CaptainBlack said:
Let \(x_1, ..., x_n\) be real numbers such that:
\(\sum_{i=1}^n x_i=0\) and \(\sum_{i=1}^n x_i^2=1\)
Prove that for some \( k,l \) both in \( \{1, .. , n\} \) that \(x_k x_l\le -1/n\)
CB
\[\left(\sum_{i=1}^{n}x_{i}\right)^2=\sum_{i=1}^{n}x_{i}^{2}+\sum_{k\neq l}x_{k}x_{l}\mbox{ where }k,l\in\{1,\cdots,n\}\]
\[\Rightarrow 0=1+\sum_{k\neq l}x_{k}x_{l}\]
\[\Rightarrow\sum_{k\neq l}x_{k}x_{l}=-1~-------(1)\]
Let \(A=\{x_{k}x_{l}:k\neq l\mbox{ and }k,l\in\{1,\cdots,n\}\}\). Notice that, \(|A|=n(n-1)\). Take \(m=\mbox{min}(A)\). Then,
\[m\leq x_{k}x_{l}\forall~k,l\in\{1,\cdots,n\}\mbox{ where }k\neq l\]
Since \(|A|=n(n-1)\)
\[mn(n-1)\leq\sum_{k\neq l}x_{k}x_{l}~-------(2)\]
By (1) and (2);
\[mn(n-1)\leq -1\]
\[m\leq\frac{-1}{n(n-1)}~------(3)\]
Suppose that, \(x_{k}x_{l}>-\frac{1}{n}~\forall~k,l\in\{1,\cdots,n\}\).
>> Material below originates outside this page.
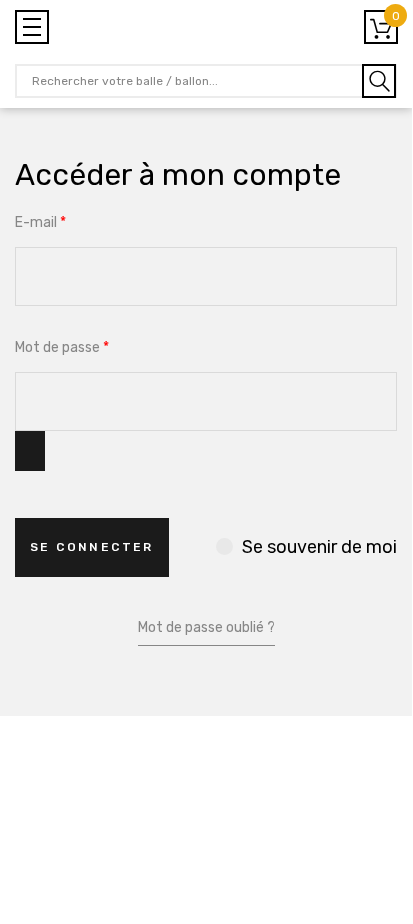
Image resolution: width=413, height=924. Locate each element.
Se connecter (92, 547)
Then,
\[m>-\frac{1}{n}~------(4)\]
By (3) and (4);
\[-\frac{1}{n}<m\leq\frac{-1}{n(n-1)}\]
\[\Rightarrow n>2\]
Therefore in order for our assumption to be true \(n\) should be greater than 2. Consider the set, \(\left\{\frac{1}{\sqrt{2}},-\frac{1}{\sqrt{2}}\right\}\). This set has two elements but, \(\displaystyle\sum_{i=1}^{2}x_{i}=0\mbox{ and }\sum_{i=1}^{n}x_{i}^{2}=1\). Therefore our assumption is wrong.
\[x_{k}x_{l}\leq -\frac{1}{n}\mbox{ for some }k,l\in\{1,\cdots,n\}\]